Only the lines from the one with "The height and" through the final line below belong in the answer, copied exactly and without pictures.

#### Material supplied ####

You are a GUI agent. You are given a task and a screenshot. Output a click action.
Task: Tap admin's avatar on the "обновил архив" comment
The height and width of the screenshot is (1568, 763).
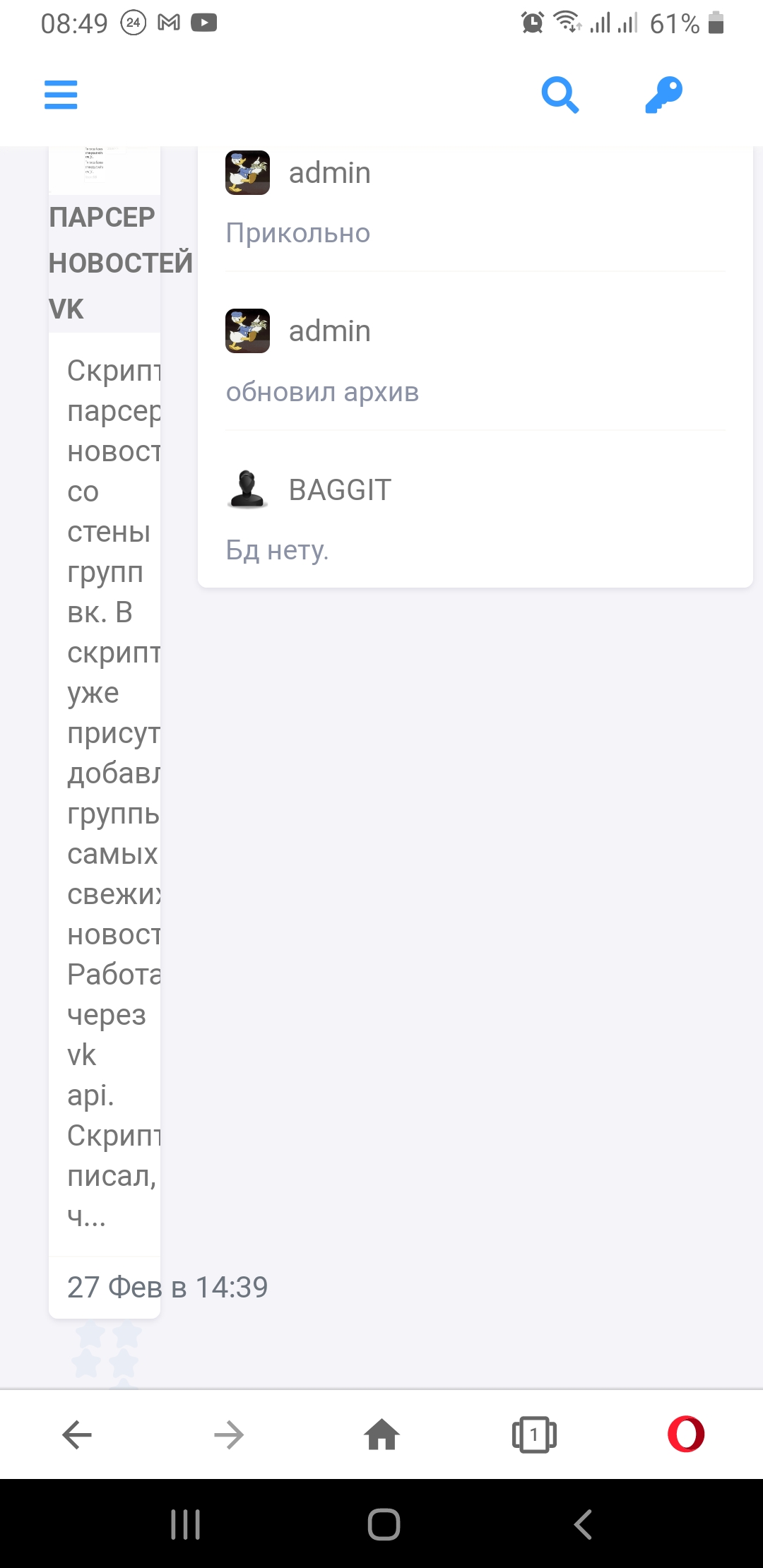[x=247, y=331]
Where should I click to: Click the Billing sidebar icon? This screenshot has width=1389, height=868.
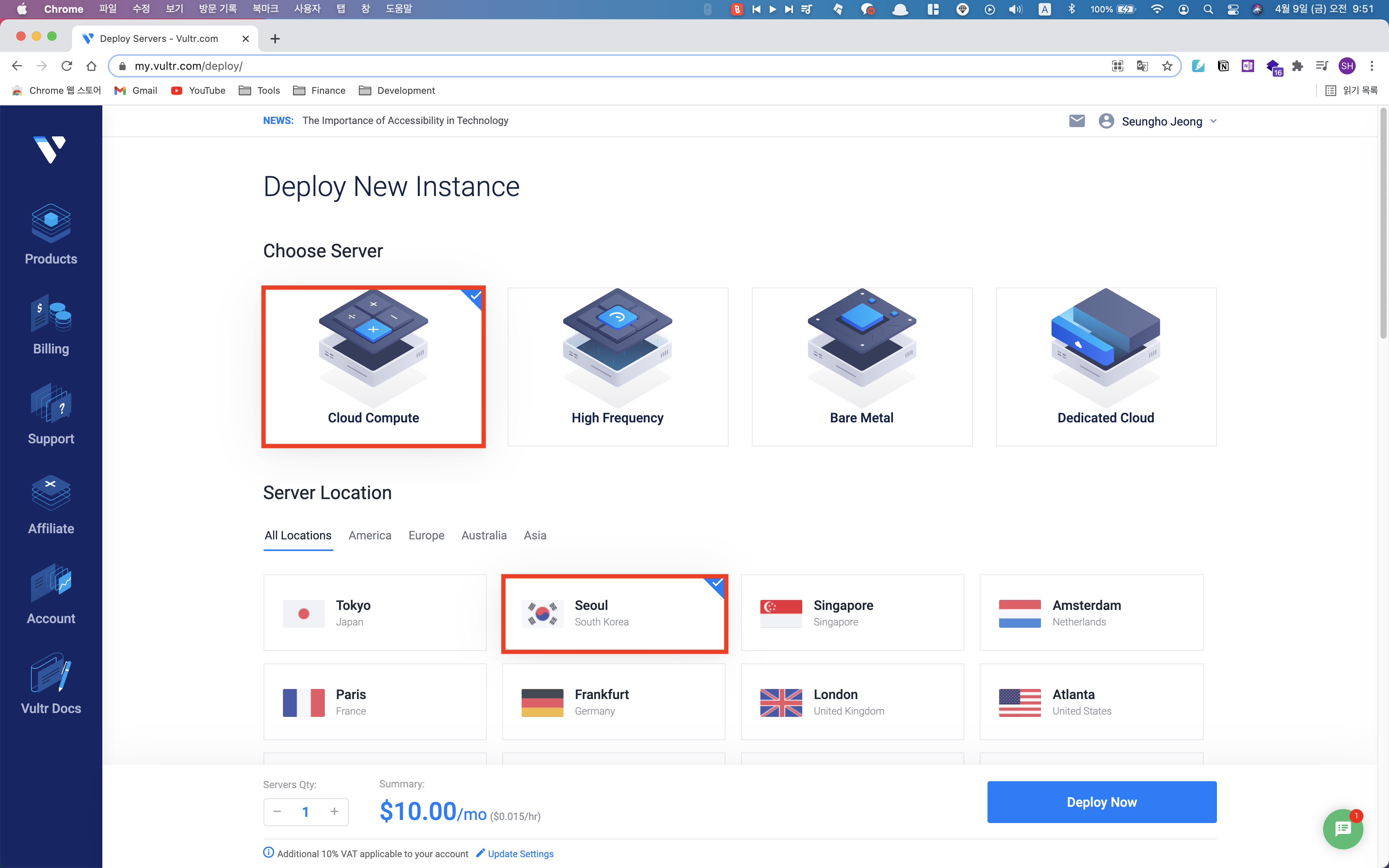(x=51, y=326)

####

Task result.
The height and width of the screenshot is (1568, 763).
[x=247, y=331]
Where should I click to: Click the Billing sidebar icon? This screenshot has width=1389, height=868.
(x=51, y=326)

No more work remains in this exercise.